**Exercise prompt**
Repeat the entries verbatim.

**Record extracts**
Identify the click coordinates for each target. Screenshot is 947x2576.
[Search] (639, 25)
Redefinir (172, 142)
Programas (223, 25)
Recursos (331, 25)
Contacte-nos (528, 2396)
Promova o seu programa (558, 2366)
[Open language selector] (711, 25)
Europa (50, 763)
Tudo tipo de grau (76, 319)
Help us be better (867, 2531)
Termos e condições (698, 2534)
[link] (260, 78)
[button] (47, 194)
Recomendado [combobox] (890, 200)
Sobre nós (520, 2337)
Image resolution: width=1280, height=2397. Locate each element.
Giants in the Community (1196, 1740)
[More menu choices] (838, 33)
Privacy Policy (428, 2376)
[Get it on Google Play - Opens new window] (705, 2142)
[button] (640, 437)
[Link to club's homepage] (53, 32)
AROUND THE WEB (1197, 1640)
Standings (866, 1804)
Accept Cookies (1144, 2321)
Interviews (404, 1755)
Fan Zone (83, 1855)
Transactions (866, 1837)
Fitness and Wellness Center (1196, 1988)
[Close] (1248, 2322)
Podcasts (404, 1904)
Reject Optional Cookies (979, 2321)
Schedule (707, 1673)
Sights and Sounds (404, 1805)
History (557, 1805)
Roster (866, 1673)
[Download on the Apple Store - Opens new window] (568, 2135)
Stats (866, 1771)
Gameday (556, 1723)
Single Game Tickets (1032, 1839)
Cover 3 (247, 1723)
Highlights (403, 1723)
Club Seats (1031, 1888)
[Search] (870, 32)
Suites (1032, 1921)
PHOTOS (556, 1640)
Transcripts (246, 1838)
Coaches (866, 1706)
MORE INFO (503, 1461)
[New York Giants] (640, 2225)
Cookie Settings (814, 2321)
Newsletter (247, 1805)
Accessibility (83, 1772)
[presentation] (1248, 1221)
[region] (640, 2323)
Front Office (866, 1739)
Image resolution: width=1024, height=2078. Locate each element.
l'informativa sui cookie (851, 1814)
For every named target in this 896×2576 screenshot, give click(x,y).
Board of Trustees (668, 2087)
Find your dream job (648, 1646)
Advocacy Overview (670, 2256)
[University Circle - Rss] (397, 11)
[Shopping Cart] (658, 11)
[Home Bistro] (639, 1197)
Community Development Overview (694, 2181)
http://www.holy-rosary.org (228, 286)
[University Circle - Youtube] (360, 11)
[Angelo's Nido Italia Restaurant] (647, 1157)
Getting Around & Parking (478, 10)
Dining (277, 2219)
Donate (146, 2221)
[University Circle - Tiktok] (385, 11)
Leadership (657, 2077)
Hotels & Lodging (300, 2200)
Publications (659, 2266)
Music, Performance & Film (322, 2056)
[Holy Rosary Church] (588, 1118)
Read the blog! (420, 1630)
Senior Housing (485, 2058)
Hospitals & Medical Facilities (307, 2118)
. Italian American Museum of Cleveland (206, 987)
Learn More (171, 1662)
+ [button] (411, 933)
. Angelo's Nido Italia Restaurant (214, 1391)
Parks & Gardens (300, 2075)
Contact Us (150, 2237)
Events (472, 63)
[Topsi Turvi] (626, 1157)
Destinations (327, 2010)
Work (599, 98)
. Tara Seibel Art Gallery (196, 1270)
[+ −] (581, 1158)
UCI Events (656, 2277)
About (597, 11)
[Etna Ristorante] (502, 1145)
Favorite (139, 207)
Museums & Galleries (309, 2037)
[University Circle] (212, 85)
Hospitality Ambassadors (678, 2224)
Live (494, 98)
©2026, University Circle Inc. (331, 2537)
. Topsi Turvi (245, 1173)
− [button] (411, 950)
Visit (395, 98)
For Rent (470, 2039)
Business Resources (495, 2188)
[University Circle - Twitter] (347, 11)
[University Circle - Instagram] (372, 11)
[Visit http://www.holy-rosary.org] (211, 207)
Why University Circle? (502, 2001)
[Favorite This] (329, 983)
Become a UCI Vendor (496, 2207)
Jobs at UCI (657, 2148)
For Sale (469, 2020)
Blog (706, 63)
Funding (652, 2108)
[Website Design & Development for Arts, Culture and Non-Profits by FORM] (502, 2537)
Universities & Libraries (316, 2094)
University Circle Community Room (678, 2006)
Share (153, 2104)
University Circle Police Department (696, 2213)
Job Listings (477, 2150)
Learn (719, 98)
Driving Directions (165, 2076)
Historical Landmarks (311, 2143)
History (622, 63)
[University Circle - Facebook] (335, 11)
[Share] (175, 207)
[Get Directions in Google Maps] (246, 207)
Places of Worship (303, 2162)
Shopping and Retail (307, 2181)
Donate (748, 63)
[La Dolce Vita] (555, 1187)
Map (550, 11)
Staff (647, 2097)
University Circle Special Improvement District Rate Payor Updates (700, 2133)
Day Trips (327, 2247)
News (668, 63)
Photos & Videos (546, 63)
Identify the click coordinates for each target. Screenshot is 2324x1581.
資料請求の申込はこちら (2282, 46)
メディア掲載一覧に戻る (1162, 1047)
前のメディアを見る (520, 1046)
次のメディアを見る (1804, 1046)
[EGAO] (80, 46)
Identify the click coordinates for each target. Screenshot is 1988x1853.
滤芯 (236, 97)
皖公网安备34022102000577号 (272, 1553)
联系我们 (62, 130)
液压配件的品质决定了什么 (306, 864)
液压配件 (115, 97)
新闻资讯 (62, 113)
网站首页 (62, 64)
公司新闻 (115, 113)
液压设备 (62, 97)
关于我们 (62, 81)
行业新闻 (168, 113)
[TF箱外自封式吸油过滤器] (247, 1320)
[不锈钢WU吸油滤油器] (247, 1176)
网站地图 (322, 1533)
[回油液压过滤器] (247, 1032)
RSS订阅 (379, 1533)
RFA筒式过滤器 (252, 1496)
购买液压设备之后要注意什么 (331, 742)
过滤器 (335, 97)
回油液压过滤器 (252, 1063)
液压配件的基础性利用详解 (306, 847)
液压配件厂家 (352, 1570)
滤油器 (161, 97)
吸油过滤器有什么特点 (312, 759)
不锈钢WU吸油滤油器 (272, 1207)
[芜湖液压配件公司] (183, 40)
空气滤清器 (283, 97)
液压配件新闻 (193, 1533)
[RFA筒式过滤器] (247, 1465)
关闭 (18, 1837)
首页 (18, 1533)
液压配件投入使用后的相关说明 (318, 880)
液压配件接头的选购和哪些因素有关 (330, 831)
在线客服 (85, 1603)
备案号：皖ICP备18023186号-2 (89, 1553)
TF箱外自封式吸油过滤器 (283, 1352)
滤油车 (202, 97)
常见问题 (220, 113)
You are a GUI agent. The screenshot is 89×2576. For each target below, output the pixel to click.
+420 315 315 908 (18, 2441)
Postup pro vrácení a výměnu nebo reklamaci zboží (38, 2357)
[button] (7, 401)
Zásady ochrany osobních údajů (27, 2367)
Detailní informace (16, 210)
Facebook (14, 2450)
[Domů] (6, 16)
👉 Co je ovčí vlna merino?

**Solution to the problem**
Identify the click coordinates for each target. Screenshot is 947x2576.
[Search] (639, 25)
Redefinir (172, 142)
Programas (223, 25)
Recursos (331, 25)
Contacte-nos (528, 2396)
Promova o seu programa (558, 2366)
[Open language selector] (711, 25)
Europa (50, 763)
Tudo tipo de grau (76, 319)
Help us be better (867, 2531)
Termos e condições (698, 2534)
[link] (260, 78)
[button] (47, 194)
Recomendado [combobox] (890, 200)
Sobre nós (520, 2337)
Image resolution: width=1280, height=2397. Locate each element.
Giants in the Community (1196, 1740)
[More menu choices] (838, 33)
Privacy Policy (428, 2376)
[Get it on Google Play - Opens new window] (705, 2142)
[button] (640, 437)
[Link to club's homepage] (53, 32)
AROUND THE WEB (1197, 1640)
Standings (866, 1804)
Accept Cookies (1144, 2321)
Interviews (404, 1755)
Fan Zone (83, 1855)
Transactions (866, 1837)
Fitness and Wellness Center (1196, 1988)
[Close] (1248, 2322)
Podcasts (404, 1904)
Reject Optional Cookies (979, 2321)
Schedule (707, 1673)
Sights and Sounds (404, 1805)
History (557, 1805)
Roster (866, 1673)
[Download on the Apple Store - Opens new window] (568, 2135)
Stats (866, 1771)
Gameday (556, 1723)
Single Game Tickets (1032, 1839)
Cover 3 (247, 1723)
Highlights (403, 1723)
Club Seats (1031, 1888)
[Search] (870, 32)
Suites (1032, 1921)
PHOTOS (556, 1640)
Transcripts (246, 1838)
Coaches (866, 1706)
MORE INFO (503, 1461)
[New York Giants] (640, 2225)
Cookie Settings (814, 2321)
Newsletter (247, 1805)
Accessibility (83, 1772)
[presentation] (1248, 1221)
[region] (640, 2323)
Front Office (866, 1739)
Image resolution: width=1024, height=2078. Locate each element.
l'informativa sui cookie (851, 1814)
For every named target in this 896×2576 screenshot, give click(x,y).
Board of Trustees (668, 2087)
Find your dream job (648, 1646)
Advocacy Overview (670, 2256)
[University Circle - Rss] (397, 11)
[Shopping Cart] (658, 11)
[Home Bistro] (639, 1197)
Community Development Overview (694, 2181)
http://www.holy-rosary.org (228, 286)
[University Circle - Youtube] (360, 11)
[Angelo's Nido Italia Restaurant] (647, 1157)
Getting Around & Parking (478, 10)
Dining (277, 2219)
Donate (146, 2221)
[University Circle - Tiktok] (385, 11)
Leadership (657, 2077)
Hotels & Lodging (300, 2200)
Publications (659, 2266)
Music, Performance & Film (322, 2056)
[Holy Rosary Church] (588, 1118)
Read the blog! (420, 1630)
Senior Housing (485, 2058)
Hospitals & Medical Facilities (307, 2118)
. Italian American Museum of Cleveland (206, 987)
Learn More (171, 1662)
+ [button] (411, 933)
. Angelo's Nido Italia Restaurant (214, 1391)
Parks & Gardens (300, 2075)
Contact Us (150, 2237)
Events (472, 63)
[Topsi Turvi] (626, 1157)
Destinations (327, 2010)
Work (599, 98)
. Tara Seibel Art Gallery (196, 1270)
[+ −] (581, 1158)
UCI Events (656, 2277)
About (597, 11)
[Etna Ristorante] (502, 1145)
Favorite (139, 207)
Museums & Galleries (309, 2037)
[University Circle] (212, 85)
Hospitality Ambassadors (678, 2224)
Live (494, 98)
©2026, University Circle Inc. (331, 2537)
. Topsi Turvi (245, 1173)
− [button] (411, 950)
Visit (395, 98)
For Rent (470, 2039)
Business Resources (495, 2188)
[University Circle - Twitter] (347, 11)
[University Circle - Instagram] (372, 11)
[Visit http://www.holy-rosary.org] (211, 207)
Why University Circle? (502, 2001)
[Favorite This] (329, 983)
Become a UCI Vendor (496, 2207)
Jobs at UCI (657, 2148)
For Sale (469, 2020)
Blog (706, 63)
Funding (652, 2108)
[Website Design & Development for Arts, Culture and Non-Profits by FORM] (502, 2537)
Universities & Libraries (316, 2094)
University Circle Community Room (678, 2006)
Share (153, 2104)
University Circle Police Department (696, 2213)
Job Listings (477, 2150)
Learn (719, 98)
Driving Directions (165, 2076)
Historical Landmarks (311, 2143)
History (622, 63)
[University Circle - Facebook] (335, 11)
[Share] (175, 207)
[Get Directions in Google Maps] (246, 207)
Places of Worship (303, 2162)
Shopping and Retail (307, 2181)
Donate (748, 63)
[La Dolce Vita] (555, 1187)
Map (550, 11)
Staff (647, 2097)
University Circle Special Improvement District Rate Payor Updates (700, 2133)
Day Trips (327, 2247)
News (668, 63)
Photos & Videos (546, 63)
Identify the click coordinates for each target. Screenshot is 2324x1581.
資料請求の申込はこちら (2282, 46)
メディア掲載一覧に戻る (1162, 1047)
前のメディアを見る (520, 1046)
次のメディアを見る (1804, 1046)
[EGAO] (80, 46)
Identify the click coordinates for each target. Screenshot is 1988x1853.
滤芯 (236, 97)
皖公网安备34022102000577号 (272, 1553)
联系我们 (62, 130)
液压配件的品质决定了什么 (306, 864)
液压配件 (115, 97)
新闻资讯 (62, 113)
网站首页 (62, 64)
公司新闻 (115, 113)
液压设备 (62, 97)
关于我们 (62, 81)
行业新闻 (168, 113)
[TF箱外自封式吸油过滤器] (247, 1320)
[不锈钢WU吸油滤油器] (247, 1176)
网站地图 (322, 1533)
[回油液压过滤器] (247, 1032)
RSS订阅 (379, 1533)
RFA筒式过滤器 (252, 1496)
购买液压设备之后要注意什么 (331, 742)
过滤器 (335, 97)
回油液压过滤器 (252, 1063)
液压配件的基础性利用详解 (306, 847)
液压配件厂家 (352, 1570)
滤油器 (161, 97)
吸油过滤器有什么特点 (312, 759)
不锈钢WU吸油滤油器 (272, 1207)
[芜湖液压配件公司] (183, 40)
空气滤清器 (283, 97)
液压配件新闻 (193, 1533)
[RFA筒式过滤器] (247, 1465)
关闭 (18, 1837)
首页 (18, 1533)
液压配件投入使用后的相关说明 (318, 880)
液压配件接头的选购和哪些因素有关 (330, 831)
在线客服 (85, 1603)
备案号：皖ICP备18023186号-2 (89, 1553)
TF箱外自封式吸油过滤器 (283, 1352)
滤油车 (202, 97)
常见问题 (220, 113)
You are a GUI agent. The screenshot is 89×2576. For each target below, output the pixel to click.
+420 315 315 908 (18, 2441)
Postup pro vrácení a výměnu nebo reklamaci zboží (38, 2357)
[button] (7, 401)
Zásady ochrany osobních údajů (27, 2367)
Detailní informace (16, 210)
Facebook (14, 2450)
[Domů] (6, 16)
👉 Co je ovčí vlna merino?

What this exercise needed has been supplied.